San Francisco Seed Library Opens

The San Francisco Seed Library is small but growing

San Francisco gardeners know: April is a prime month for planting peas, beets and lettuces.

A group of activists and gardeners wants you to plant seeds that come from local vegetables as well.

Visit the Potrero branch of the San Francisco Public Library and you'll spot a display with rows of little yellow envelopes: the San Francisco Seed Library. Created in 2011, the exchange offers free seeds for the taking, many of them ideal for planting right now. Most come from donations and volunteers' gardens, so it's fitting that the library is housed in the sunniest, most garden-friendly swath of town.

The trade-off? Come harvesttime, the organizers hope you return good seeds from the plants you grow to keep the library's collection expanding. Their mission is for participants to collectively discover the vegetable, legume and grain varieties that will flourish in our quirky climate.

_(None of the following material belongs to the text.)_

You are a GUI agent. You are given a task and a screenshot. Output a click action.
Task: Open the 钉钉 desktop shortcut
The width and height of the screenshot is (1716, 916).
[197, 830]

Harvesting seeds to return to the fledgeling seed library is not as straightforward as it looks, however. If you want to learn more, the Berkeley-based Bay Area Seed Interchange Library is offering a seed-saving class on Saturday, April 13. And urban-agriculture activist Antonio Roman-Alcalá will be teaching several classes at the Potrero library in June. (Check the branch's online event listings in a month or so for times.)